TASK PROMPT: Keyword search on "Posts": report each line of the records that contains it.

(DATA SUPPLIED Opens)

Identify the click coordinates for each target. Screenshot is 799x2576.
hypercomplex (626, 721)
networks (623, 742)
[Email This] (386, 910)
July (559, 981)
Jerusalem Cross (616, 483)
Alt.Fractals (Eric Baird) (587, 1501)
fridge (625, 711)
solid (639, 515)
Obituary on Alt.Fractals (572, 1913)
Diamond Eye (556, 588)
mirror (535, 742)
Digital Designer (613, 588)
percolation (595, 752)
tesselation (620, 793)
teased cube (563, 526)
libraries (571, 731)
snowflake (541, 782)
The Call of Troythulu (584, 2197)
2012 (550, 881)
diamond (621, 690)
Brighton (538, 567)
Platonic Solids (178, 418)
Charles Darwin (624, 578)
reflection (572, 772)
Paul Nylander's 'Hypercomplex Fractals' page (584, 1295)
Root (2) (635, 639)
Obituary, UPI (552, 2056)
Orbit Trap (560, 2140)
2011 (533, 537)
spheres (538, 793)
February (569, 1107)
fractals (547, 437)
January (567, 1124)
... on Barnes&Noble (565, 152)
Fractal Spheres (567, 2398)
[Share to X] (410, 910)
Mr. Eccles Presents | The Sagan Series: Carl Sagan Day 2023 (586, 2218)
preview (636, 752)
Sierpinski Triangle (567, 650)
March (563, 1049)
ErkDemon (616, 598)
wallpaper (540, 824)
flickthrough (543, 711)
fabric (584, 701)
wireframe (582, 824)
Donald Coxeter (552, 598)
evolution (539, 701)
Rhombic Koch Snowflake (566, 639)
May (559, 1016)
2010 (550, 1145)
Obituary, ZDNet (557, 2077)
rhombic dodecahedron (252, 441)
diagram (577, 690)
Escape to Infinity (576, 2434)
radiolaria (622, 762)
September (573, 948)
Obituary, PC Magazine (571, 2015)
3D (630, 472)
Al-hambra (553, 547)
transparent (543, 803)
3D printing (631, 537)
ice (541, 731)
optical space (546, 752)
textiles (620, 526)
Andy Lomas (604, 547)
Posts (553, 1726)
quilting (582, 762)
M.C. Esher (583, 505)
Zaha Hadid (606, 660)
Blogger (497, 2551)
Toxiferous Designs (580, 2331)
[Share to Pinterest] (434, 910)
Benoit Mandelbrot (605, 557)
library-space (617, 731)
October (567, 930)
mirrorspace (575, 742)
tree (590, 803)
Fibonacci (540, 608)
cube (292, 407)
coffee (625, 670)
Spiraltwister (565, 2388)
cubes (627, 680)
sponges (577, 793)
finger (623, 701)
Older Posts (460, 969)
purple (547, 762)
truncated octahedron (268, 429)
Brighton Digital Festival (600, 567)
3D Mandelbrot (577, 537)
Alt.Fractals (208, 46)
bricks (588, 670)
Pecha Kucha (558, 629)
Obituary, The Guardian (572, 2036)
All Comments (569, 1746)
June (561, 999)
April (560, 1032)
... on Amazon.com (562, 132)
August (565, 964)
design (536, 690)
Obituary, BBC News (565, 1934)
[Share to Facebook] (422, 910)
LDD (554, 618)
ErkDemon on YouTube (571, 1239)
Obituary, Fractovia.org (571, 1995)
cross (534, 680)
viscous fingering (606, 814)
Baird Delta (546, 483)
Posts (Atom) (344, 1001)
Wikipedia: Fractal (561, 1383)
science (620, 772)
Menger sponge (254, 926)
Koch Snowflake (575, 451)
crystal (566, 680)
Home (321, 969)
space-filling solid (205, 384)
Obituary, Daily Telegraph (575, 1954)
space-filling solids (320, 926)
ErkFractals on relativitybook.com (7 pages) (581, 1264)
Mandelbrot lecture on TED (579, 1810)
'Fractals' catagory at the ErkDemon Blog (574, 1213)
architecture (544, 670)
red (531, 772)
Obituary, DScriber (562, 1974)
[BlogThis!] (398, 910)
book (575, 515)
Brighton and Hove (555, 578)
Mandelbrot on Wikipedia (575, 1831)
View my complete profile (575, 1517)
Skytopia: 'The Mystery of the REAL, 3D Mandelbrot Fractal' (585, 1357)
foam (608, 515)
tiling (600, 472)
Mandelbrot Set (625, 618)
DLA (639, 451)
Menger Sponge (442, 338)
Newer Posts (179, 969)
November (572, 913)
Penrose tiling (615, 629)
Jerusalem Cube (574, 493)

(DATA SUPPLIED Closes)

ANSWER TO THIS TASK:
Posts (553, 1726)
Older Posts (460, 969)
Posts (Atom) (344, 1001)
Newer Posts (179, 969)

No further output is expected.